• **THE TASK**
What is needed is the number of lines below that contain the string "Intelligence", with no other text.

• **EXTRACTED INFORMATION**
..........
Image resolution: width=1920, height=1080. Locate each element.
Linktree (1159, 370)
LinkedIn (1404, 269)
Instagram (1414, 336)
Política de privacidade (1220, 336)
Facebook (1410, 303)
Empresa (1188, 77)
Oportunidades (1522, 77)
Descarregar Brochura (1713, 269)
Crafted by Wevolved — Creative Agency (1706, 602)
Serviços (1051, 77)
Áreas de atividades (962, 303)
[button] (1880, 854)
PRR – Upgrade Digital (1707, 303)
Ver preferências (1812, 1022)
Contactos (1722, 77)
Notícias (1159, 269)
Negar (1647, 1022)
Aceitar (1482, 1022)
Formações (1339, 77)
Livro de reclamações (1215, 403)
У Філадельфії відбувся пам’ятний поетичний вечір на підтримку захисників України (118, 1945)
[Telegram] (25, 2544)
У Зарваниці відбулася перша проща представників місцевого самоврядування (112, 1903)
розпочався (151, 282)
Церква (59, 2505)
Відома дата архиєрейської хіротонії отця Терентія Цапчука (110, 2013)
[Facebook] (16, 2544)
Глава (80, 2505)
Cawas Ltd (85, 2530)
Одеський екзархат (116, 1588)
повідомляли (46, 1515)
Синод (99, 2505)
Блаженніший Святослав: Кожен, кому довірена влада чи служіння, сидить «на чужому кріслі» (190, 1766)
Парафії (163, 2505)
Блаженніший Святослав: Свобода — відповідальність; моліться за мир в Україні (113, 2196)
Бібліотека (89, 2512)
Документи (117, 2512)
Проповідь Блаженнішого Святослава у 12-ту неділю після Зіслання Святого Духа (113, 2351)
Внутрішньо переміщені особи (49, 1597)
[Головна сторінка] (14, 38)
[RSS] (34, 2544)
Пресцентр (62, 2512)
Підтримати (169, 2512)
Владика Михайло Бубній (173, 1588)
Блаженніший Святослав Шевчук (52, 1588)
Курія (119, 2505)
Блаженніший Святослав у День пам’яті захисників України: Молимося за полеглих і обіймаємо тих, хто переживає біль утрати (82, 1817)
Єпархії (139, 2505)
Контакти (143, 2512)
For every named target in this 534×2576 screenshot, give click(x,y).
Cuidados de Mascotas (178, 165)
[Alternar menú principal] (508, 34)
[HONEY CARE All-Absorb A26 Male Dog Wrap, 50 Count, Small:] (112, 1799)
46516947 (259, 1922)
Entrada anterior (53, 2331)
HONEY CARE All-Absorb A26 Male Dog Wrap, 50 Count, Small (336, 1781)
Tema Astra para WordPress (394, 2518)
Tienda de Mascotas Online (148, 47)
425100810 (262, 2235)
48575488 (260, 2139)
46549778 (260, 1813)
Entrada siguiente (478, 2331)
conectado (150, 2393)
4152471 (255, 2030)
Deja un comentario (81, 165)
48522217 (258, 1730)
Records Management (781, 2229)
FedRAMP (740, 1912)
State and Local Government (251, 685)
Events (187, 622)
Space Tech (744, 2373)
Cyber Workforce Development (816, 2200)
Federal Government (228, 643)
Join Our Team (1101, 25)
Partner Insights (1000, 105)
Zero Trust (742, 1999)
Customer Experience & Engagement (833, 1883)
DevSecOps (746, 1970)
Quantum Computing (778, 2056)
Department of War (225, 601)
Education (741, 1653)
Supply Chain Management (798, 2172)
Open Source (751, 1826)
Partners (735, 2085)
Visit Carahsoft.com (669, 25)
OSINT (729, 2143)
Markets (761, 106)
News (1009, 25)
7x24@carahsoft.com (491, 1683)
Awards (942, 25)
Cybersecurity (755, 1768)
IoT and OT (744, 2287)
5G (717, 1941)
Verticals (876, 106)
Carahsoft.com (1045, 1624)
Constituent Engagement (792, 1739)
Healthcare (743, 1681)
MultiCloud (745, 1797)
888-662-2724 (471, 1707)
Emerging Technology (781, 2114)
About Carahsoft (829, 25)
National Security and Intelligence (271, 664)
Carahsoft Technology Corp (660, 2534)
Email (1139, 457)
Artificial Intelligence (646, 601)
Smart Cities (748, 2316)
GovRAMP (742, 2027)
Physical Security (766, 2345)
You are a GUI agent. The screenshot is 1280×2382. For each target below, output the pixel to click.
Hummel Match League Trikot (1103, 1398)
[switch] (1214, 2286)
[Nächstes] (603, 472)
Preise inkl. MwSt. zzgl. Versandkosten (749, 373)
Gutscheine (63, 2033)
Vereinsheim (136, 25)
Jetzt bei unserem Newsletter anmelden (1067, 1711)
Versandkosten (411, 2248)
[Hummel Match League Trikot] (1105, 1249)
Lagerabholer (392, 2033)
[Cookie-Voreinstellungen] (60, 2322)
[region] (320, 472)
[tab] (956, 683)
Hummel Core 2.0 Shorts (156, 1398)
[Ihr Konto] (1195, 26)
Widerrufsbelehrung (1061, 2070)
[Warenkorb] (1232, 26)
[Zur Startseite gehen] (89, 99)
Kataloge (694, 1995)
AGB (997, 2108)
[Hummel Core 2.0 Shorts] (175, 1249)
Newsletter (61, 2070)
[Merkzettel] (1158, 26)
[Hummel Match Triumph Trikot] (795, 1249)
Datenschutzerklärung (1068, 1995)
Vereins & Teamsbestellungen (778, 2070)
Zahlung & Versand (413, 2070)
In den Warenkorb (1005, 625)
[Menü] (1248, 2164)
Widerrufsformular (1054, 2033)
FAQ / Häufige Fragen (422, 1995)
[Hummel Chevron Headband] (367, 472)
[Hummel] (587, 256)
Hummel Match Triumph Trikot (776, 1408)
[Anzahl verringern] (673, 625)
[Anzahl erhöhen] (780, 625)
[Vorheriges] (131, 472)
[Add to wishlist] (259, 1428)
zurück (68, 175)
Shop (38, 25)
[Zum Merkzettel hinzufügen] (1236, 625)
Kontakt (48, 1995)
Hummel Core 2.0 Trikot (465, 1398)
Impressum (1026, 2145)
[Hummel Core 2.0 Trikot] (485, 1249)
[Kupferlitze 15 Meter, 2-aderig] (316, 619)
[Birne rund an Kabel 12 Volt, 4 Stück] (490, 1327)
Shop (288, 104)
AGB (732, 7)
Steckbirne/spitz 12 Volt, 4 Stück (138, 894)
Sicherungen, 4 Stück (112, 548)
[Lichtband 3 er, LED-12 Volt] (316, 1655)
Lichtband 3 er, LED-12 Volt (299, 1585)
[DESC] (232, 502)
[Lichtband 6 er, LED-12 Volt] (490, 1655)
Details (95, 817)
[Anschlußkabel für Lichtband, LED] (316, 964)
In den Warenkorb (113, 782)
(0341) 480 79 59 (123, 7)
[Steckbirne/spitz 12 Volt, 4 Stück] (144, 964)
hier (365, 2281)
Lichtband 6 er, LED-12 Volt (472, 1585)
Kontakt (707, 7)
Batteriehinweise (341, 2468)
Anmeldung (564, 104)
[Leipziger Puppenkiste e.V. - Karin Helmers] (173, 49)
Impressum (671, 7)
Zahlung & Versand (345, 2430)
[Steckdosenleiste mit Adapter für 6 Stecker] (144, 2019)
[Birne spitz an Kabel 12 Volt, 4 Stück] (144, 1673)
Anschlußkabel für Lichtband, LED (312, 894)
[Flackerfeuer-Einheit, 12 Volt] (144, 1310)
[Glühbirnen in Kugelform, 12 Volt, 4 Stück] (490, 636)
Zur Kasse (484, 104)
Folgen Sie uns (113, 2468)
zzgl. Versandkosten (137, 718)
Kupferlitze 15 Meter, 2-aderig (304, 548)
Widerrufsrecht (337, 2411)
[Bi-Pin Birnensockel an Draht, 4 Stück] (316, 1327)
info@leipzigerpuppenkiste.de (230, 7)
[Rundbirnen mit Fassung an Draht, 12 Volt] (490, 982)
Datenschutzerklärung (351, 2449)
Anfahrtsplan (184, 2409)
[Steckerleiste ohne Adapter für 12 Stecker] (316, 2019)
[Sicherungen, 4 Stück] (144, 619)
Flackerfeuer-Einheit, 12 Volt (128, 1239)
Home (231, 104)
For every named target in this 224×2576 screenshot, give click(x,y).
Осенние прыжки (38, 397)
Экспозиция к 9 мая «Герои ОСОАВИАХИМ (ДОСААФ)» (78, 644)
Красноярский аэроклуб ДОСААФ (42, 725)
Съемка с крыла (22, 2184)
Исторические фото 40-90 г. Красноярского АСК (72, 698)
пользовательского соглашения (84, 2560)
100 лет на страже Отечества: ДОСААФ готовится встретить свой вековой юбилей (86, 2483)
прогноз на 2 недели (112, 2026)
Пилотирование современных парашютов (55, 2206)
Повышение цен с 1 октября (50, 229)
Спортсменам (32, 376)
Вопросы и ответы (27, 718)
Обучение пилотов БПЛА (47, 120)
..........
• **YOUR SOLUTION**
2